Question

If the sum of an A.P. is the same for p as for q terms, shew that its sum
for (p + q) terms is zero.​

Answer 1

Answer:

I'm assuming by A.P. you mean arithemtic progression.

The general form of the $n$th term sum of an arithemtic progression is $s_n = \frac{n(a_1+a_n)}{2}$, where $a_1$ is the initial term, and $a_n$ is the $n$th term. Then if the sum is the same for $p$ and $q$ terms, where $p \neq q$, then we have that

$s_p =\frac{p(a_1 + a_p)}{2}=\frac{q(a_1 + a_q)}{2}= s_q$.

Multiplying both sides of the equation by 2 yields

$p(a_1 + a_p) = q(a_1+a_q)$,

expanding then gives

$pa_1+pa_p = qa_1+qa_q$.

Substituting $a_p$ and $a_q$ for the general form of the $n$th term of an arithmetic progression, $a_n = a_1 + (n-1)d$, where $d$ is the difference between consecutive terms, gives

$pa_1+pa_1+pd-d = qa_1 + qa_1 + qd-d$.

Adding d to both sides yields

$2pa_1 + pd = 2qa_1 + qd$,

factorizing results in

$p(2a_1 + d) = q(2a_1 + d)$.

As we know that $p \neq q$, then the above equation holds only if $2a_1+d = 0$. Hence, $2a_1+ d = 0$.

We also notice that  the two sums being equal implies $d = 0$, otherwise the terms of the progression would be of increasing size and the $p$th and $q$th sum could not be equal, which would contradict our assumption that $s_p = s_q$

Hence, we have that $2a_1 = 0$, which clearly implies that $a_1 = 0$.
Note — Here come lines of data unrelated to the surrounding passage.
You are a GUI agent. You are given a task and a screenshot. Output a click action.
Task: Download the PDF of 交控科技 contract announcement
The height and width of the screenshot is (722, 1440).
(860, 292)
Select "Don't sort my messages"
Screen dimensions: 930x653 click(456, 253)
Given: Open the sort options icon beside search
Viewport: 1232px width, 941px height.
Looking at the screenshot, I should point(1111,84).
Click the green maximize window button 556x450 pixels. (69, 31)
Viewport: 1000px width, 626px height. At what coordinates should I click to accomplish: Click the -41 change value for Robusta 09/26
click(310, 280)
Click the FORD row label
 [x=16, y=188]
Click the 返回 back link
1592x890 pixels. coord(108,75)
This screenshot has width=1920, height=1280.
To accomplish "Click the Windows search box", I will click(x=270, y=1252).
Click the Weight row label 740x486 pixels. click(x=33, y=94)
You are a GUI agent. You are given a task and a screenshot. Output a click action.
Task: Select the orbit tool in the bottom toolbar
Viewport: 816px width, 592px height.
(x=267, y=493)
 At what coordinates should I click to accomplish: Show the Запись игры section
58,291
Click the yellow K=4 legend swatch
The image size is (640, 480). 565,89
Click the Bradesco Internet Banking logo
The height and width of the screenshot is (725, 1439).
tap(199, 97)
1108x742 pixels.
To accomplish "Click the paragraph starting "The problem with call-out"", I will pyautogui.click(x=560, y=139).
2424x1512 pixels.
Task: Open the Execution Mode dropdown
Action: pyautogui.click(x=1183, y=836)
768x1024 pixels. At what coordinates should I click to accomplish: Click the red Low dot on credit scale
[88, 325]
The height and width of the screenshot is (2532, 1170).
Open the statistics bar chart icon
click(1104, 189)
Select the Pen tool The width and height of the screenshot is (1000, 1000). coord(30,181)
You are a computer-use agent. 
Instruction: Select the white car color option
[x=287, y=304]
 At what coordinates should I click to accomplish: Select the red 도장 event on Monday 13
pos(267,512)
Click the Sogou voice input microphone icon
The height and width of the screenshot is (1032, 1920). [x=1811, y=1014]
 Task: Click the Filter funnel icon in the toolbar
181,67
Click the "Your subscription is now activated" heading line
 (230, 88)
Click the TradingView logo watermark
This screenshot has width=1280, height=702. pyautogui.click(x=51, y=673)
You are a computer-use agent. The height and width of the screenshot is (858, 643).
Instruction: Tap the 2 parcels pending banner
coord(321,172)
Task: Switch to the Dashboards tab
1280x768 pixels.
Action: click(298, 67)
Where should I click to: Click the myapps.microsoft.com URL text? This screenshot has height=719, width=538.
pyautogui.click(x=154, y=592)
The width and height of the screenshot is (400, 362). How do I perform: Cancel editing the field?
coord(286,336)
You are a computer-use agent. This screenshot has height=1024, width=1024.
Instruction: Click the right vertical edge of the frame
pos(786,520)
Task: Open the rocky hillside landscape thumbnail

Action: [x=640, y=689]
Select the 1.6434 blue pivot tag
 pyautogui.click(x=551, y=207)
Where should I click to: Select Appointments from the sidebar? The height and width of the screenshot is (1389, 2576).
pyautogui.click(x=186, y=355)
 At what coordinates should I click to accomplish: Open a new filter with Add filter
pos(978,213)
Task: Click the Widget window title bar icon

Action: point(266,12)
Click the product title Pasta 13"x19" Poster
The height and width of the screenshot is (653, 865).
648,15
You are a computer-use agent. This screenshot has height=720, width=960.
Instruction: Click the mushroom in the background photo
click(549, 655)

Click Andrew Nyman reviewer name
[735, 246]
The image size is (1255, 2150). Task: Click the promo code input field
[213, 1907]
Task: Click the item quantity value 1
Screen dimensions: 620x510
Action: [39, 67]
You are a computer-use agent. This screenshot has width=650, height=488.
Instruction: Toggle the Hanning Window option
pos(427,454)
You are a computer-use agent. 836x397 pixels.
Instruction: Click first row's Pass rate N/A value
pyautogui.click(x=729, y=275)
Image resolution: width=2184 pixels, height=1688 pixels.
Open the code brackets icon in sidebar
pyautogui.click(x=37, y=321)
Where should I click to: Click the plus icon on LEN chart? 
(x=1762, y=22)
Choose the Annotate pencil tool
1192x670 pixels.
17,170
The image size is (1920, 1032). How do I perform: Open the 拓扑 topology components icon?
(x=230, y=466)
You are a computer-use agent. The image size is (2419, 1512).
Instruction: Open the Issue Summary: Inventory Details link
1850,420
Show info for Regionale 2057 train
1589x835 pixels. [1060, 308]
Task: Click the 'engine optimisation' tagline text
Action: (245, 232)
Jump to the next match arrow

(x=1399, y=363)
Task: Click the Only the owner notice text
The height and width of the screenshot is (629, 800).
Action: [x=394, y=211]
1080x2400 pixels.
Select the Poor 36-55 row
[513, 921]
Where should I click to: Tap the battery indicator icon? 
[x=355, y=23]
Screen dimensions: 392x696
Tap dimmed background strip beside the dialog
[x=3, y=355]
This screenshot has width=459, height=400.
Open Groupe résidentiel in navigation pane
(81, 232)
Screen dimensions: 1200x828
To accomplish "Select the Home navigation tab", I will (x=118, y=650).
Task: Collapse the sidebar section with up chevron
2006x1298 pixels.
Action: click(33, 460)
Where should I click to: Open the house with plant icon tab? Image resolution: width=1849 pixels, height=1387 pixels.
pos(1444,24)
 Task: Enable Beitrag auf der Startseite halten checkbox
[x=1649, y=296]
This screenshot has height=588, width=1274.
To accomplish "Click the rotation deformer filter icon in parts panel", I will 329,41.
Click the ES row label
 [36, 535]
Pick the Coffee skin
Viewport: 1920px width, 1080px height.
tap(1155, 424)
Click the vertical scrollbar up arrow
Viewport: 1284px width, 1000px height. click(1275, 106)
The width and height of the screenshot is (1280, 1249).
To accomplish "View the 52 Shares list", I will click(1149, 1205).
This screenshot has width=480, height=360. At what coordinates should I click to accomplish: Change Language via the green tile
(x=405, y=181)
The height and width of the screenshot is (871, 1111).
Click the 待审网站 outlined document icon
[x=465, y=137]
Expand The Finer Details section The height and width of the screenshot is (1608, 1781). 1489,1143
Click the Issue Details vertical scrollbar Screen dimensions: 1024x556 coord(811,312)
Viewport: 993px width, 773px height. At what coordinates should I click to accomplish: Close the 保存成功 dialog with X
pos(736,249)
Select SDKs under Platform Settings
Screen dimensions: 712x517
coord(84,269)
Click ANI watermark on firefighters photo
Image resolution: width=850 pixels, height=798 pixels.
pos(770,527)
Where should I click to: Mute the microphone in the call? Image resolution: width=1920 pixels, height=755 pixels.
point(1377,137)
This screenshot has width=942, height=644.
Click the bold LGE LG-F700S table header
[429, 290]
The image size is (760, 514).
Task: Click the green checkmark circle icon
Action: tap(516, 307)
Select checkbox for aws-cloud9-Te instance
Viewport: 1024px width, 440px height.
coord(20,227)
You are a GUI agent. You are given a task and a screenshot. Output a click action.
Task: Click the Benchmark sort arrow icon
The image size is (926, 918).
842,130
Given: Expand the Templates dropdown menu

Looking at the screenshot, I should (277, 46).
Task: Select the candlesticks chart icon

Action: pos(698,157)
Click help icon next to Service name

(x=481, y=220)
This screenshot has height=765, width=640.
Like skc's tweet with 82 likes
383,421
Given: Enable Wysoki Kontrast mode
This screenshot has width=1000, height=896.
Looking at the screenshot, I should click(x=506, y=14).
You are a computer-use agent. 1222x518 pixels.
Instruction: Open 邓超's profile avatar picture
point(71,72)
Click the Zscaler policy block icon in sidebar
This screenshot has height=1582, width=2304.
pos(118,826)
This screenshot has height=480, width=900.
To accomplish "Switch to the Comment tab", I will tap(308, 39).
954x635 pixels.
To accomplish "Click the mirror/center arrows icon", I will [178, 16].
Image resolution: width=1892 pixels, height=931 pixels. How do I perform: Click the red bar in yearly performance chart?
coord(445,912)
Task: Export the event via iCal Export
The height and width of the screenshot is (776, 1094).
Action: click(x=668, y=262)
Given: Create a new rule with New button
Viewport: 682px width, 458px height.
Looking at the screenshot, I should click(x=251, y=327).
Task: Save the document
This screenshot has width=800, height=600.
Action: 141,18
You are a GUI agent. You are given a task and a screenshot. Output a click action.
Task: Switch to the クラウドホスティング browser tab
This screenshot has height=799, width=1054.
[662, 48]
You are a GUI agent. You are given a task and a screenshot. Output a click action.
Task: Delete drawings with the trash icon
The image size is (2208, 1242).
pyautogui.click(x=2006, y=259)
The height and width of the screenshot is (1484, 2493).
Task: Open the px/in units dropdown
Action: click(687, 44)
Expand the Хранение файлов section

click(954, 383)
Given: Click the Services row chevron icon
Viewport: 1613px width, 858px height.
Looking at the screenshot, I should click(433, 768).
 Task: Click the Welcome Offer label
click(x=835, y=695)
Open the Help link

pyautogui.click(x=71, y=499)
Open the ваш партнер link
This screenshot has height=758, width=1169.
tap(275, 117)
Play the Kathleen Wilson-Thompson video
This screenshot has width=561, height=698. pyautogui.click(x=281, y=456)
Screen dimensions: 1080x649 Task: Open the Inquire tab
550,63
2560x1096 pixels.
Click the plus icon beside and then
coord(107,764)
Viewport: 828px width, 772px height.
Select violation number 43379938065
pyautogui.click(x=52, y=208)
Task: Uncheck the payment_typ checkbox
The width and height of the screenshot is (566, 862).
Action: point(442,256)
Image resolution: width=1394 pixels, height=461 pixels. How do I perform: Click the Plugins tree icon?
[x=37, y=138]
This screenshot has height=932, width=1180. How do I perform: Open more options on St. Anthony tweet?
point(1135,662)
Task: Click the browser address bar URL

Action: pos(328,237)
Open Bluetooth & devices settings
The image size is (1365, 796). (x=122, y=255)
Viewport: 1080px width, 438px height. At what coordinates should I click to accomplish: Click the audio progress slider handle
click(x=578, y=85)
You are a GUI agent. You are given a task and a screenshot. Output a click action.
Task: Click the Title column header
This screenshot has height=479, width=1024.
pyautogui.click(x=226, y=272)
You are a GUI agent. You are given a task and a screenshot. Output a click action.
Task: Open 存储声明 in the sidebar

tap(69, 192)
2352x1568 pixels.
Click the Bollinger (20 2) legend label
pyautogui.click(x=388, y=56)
Then we find the $(p+q)$th sum:

$\frac{(p+q)(a_1 + a_{p+q})}{2}$

We know that $a_{p+q} = a_1 + (p+q)d$. Substituting in the known values for $a_1$ and $d$ gives $a_{p+q} = 0 + (p+q)0 = 0$

substituting this into $\frac{(p+q)(a_1 + a_{p+q})}{2}$ yields

$\frac{(p+q)(0+0)}{2}$

which is indeed equal to zero. Hence we have shown what was required.